最近、注目を集めているe-Bikeと呼ばれるスポーツタイプの電動アシスト自転車ですが、乗りたいとは思っていても、価格がハードルだと感じている人も少なくないのではないでしょうか。たしかに、e-Bikeは元々安いものではないですし、昨今の円安傾向や輸送費の高騰もあって価格は上昇傾向。そんな中で、昨年末に発表されたベネリの「MANTUS 27 CITY(マンタス 27 シティ)」は、17万7210円(税込)という価格もあって話題となっています。
発売前ですが、このe-Bikeに試乗する機会があったので、インプレッションをお届けします。
またぎやすい低床フレームを採用
「MANTUS 27 CITY」のベースとなっているのは、以前に試乗レポートをしたことがある「MANTUS 27 TRK」というモデル。ベースモデルと大きく違うのはフレーム形状で、トップチューブのないステップインと呼ばれるタイプとなっています。それも、単にトップチューブを廃しただけでなく、足が通る部分を低床設計としているのがポイント。小柄な人でも気軽に乗れる作りです。
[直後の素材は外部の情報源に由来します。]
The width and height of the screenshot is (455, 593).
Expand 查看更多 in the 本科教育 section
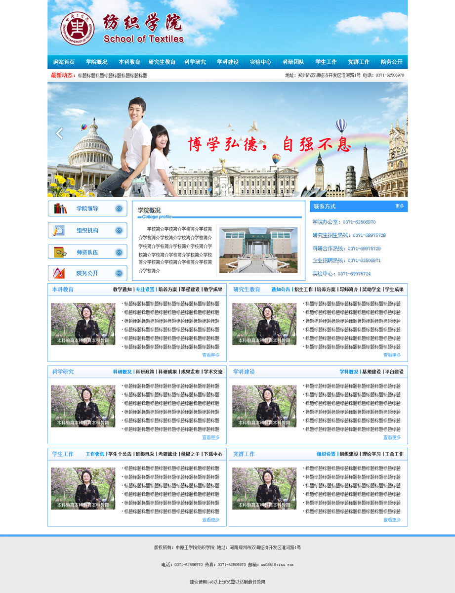pos(210,355)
そのほかにも、前後タイヤにはフェンダーが装備され、リアのキャリアやフロントのライトも標準装備。e-Bikeではありますが、普段の使い勝手に配慮したモデルになっています。スタンドも安定して車体を支えられる両足タイプで、フロントに装着できるバスケットもオプションで用意されているとのこと。通勤や通学にも安心して使えるモデルといえそうです。
ハンドル形状は手前に向けてゆったりとカーブしたもの。握りやすい形状でグリップもエルゴノミックタイプとするなど、長時間走っても疲れにくい設計です。サドルも快適性を重視したタイプで、お尻が痛くなりにくい。
シンプルな見た目を実現するアシストシステム
e-Bikeの心臓部であるドライブユニットはAKM製のハブモータータイプを採用。後輪の軸(ハブ)とモーターが一体となっているので、車体の中央に搭載するタイプのドライブユニットと違って目立たないので、電動アシストであることがわかりにくくなっています。バッテリーもフレームに内蔵されるタイプとなっているので、こちらも自転車のデザインを邪魔しないスッキリとした見た目です。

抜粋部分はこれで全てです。